AIM OF THE EXERCISE
Please set down, unchanged, the line containing "Click the speech" and all the lines that follow it until the data below ends.

RECORDS SHOWN
◇ ◇ ◇
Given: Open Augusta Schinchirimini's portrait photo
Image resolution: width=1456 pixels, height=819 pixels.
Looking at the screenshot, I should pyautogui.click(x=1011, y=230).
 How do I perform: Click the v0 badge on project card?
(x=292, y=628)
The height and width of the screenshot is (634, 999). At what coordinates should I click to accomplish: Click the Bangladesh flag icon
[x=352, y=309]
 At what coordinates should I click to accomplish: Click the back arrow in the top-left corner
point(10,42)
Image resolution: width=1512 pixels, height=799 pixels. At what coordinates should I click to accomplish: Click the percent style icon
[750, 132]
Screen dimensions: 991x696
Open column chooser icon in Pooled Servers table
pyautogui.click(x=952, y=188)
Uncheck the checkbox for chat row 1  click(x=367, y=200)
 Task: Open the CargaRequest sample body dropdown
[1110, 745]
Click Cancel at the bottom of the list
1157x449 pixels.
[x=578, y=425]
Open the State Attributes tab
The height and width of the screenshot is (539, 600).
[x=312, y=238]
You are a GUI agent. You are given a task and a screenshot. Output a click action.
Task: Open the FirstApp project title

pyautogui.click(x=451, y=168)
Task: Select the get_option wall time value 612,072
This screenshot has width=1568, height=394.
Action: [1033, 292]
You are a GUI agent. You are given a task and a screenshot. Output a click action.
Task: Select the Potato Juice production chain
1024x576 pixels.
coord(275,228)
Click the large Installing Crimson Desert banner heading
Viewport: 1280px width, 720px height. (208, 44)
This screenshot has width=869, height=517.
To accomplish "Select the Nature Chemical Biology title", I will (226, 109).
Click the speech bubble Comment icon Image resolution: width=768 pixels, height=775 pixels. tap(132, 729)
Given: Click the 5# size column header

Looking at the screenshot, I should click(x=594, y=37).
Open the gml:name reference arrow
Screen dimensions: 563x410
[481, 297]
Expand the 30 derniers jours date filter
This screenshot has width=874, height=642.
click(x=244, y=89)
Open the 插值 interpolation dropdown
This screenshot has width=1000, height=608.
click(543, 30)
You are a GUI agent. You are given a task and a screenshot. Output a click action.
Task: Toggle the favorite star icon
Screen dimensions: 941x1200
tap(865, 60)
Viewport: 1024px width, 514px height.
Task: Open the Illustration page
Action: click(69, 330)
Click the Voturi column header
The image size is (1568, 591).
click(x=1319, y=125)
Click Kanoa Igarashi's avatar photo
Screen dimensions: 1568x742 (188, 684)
◇ ◇ ◇
OUTPUT OF THE TASK
Click the speech bubble Comment icon Image resolution: width=768 pixels, height=775 pixels. tap(132, 729)
Given: Click the 5# size column header

Looking at the screenshot, I should click(x=594, y=37).
Open the gml:name reference arrow
Screen dimensions: 563x410
[481, 297]
Expand the 30 derniers jours date filter
This screenshot has width=874, height=642.
click(x=244, y=89)
Open the 插值 interpolation dropdown
This screenshot has width=1000, height=608.
click(543, 30)
You are a GUI agent. You are given a task and a screenshot. Output a click action.
Task: Toggle the favorite star icon
Screen dimensions: 941x1200
tap(865, 60)
Viewport: 1024px width, 514px height.
Task: Open the Illustration page
Action: click(69, 330)
Click the Voturi column header
The image size is (1568, 591).
click(x=1319, y=125)
Click Kanoa Igarashi's avatar photo
Screen dimensions: 1568x742 (188, 684)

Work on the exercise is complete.